● DIRECTIONS FOR THIS TASK
Could you retype the listing beneath, keeping each line exactly as it is?

● MATERIAL SHOWN
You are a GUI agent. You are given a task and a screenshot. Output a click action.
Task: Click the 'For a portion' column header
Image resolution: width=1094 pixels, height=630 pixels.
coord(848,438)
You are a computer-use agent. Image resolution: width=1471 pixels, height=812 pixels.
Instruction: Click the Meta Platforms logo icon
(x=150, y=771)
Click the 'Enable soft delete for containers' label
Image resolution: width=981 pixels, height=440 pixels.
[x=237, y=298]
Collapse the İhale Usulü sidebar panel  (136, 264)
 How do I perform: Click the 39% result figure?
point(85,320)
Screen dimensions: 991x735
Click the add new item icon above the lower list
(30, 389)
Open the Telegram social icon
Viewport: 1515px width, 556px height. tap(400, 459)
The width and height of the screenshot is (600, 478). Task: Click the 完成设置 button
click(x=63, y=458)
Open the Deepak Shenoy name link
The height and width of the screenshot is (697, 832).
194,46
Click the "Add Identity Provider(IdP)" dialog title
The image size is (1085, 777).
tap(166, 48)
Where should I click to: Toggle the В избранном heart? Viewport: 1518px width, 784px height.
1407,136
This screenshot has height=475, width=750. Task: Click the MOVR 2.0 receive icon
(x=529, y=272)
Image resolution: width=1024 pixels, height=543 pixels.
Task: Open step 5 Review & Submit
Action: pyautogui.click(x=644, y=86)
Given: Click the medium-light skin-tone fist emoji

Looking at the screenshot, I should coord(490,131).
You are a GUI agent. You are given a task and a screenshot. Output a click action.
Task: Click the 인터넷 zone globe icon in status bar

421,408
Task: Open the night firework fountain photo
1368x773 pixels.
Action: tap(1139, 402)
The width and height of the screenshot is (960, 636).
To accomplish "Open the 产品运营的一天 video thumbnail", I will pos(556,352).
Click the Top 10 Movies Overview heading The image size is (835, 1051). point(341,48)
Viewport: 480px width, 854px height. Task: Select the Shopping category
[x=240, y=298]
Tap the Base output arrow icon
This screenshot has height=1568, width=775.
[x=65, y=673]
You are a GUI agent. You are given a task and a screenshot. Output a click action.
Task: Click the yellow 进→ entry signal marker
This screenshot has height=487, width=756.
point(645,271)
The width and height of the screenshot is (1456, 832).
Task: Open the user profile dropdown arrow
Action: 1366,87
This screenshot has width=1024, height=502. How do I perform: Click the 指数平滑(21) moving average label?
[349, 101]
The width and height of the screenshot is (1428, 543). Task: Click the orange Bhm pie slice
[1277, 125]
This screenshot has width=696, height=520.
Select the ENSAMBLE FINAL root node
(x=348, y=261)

● RESPONSE TO THE TASK
You are a GUI agent. You are given a task and a screenshot. Output a click action.
Task: Click the 'For a portion' column header
Image resolution: width=1094 pixels, height=630 pixels.
coord(848,438)
You are a computer-use agent. Image resolution: width=1471 pixels, height=812 pixels.
Instruction: Click the Meta Platforms logo icon
(x=150, y=771)
Click the 'Enable soft delete for containers' label
Image resolution: width=981 pixels, height=440 pixels.
[x=237, y=298]
Collapse the İhale Usulü sidebar panel  (136, 264)
 How do I perform: Click the 39% result figure?
point(85,320)
Screen dimensions: 991x735
Click the add new item icon above the lower list
(30, 389)
Open the Telegram social icon
Viewport: 1515px width, 556px height. tap(400, 459)
The width and height of the screenshot is (600, 478). Task: Click the 完成设置 button
click(x=63, y=458)
Open the Deepak Shenoy name link
The height and width of the screenshot is (697, 832).
194,46
Click the "Add Identity Provider(IdP)" dialog title
The image size is (1085, 777).
tap(166, 48)
Where should I click to: Toggle the В избранном heart? Viewport: 1518px width, 784px height.
1407,136
This screenshot has height=475, width=750. Task: Click the MOVR 2.0 receive icon
(x=529, y=272)
Image resolution: width=1024 pixels, height=543 pixels.
Task: Open step 5 Review & Submit
Action: pyautogui.click(x=644, y=86)
Given: Click the medium-light skin-tone fist emoji

Looking at the screenshot, I should coord(490,131).
You are a GUI agent. You are given a task and a screenshot. Output a click action.
Task: Click the 인터넷 zone globe icon in status bar

421,408
Task: Open the night firework fountain photo
1368x773 pixels.
Action: tap(1139, 402)
The width and height of the screenshot is (960, 636).
To accomplish "Open the 产品运营的一天 video thumbnail", I will pos(556,352).
Click the Top 10 Movies Overview heading The image size is (835, 1051). point(341,48)
Viewport: 480px width, 854px height. Task: Select the Shopping category
[x=240, y=298]
Tap the Base output arrow icon
This screenshot has height=1568, width=775.
[x=65, y=673]
You are a GUI agent. You are given a task and a screenshot. Output a click action.
Task: Click the yellow 进→ entry signal marker
This screenshot has height=487, width=756.
point(645,271)
The width and height of the screenshot is (1456, 832).
Task: Open the user profile dropdown arrow
Action: 1366,87
This screenshot has width=1024, height=502. How do I perform: Click the 指数平滑(21) moving average label?
[349, 101]
The width and height of the screenshot is (1428, 543). Task: Click the orange Bhm pie slice
[1277, 125]
This screenshot has width=696, height=520.
Select the ENSAMBLE FINAL root node
(x=348, y=261)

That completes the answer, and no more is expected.